From curiosity she wandered down Anvil Road to where it crossed Tinsmith Way, where the halfling firebrand addressed his followers from his wagonbed. Even here, in a predominantly grimy mechanical district, the upper floors where craftsfolk lived were alive with bright flowers in window boxes. The people of Tethyr, 'wicked' Zazesspurians no less than the olive-growers and sheepherders of the countryside, loved their gardens.
The flowers' brisk beauty was not mirrored in the street, where most of Toby Hedgeblossom's hearers were roughly dressed. That was nothing uncommon in Zazesspur these days. What was uncommon in this crowd were the thick calluses of workingmen's hands and the colored-cloth brassards of the guilds. Hedge-blossom addressed his spiels to the laborer, but it mainly seemed idlers who were drawn by his promises of free wealth.
Perhaps, Zaranda thought, the real workers of Zazesspur realize who'd have to pay for Toby's schemes. But no; likely the real laborers were occupied at their labors. The lure of money for nothing was hard to resist; why, after all, did so many follow the hazardous but not particularly labor-intensive road of the adventurer?
She smiled a taut smile, sliding through the crowd and turning her hips this way and that to avoid brushing anybody in a suggestive way. You're going to start having cynical thoughts about yourself if you aren't careful, girl, she realized.
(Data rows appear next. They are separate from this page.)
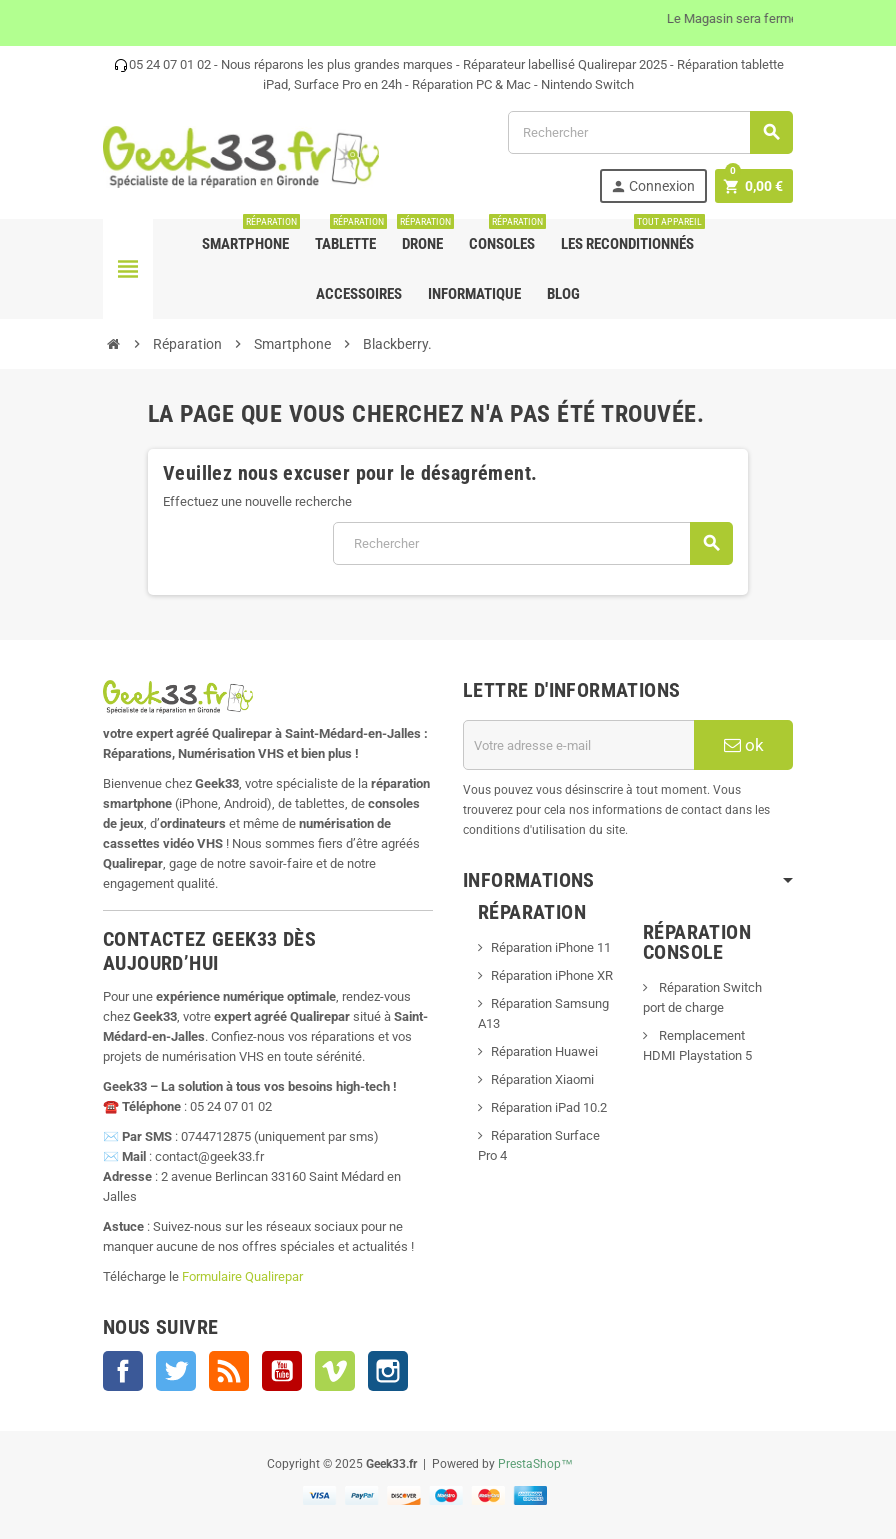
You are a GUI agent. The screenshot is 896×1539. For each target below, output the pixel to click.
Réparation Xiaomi (542, 1079)
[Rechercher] (650, 132)
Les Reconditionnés (631, 236)
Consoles (506, 236)
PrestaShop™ (535, 1464)
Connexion (652, 186)
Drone (424, 236)
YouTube (282, 1371)
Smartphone (249, 236)
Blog (563, 294)
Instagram (388, 1371)
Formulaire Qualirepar (242, 1276)
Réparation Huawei (544, 1051)
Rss (229, 1371)
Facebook (123, 1371)
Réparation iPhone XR (552, 975)
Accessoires (359, 294)
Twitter (176, 1371)
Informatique (474, 294)
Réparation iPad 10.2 (549, 1107)
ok (744, 745)
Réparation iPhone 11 (551, 947)
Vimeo (335, 1371)
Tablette (349, 236)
Something brushed her left hand. Pickpockets were as common as potholes in Zazesspur. Zaranda was always alert, and her senses and reflexes both were fine. She spun, clapping her hand to Crackletongue's hilt, thankful she secreted her coin at various strategic points of her person rather than leaving it to dangle from her belt like ripe fruit for the magpies.
A figure clad in a stained linen jerkin was moving purposefully but not hastily away from her. She could not pursue without jostling members of Hedgeblossom's audience, who were beginning to work themselves into an enthusiastic state. Nothing seemed missing; no point in giving chase-
Then she realized that, far from taking anything from her, the mysterious figure had slipped something into her hand, a papyrus scrap half-crumpled so that the coarse fibers were beginning to part. The words inked in it in a half-literate Common scrawl were legible enough: If you want get back whats yurs, look fer the one-arm man at the Carpet Mart tomorro, wun bell past daybrek.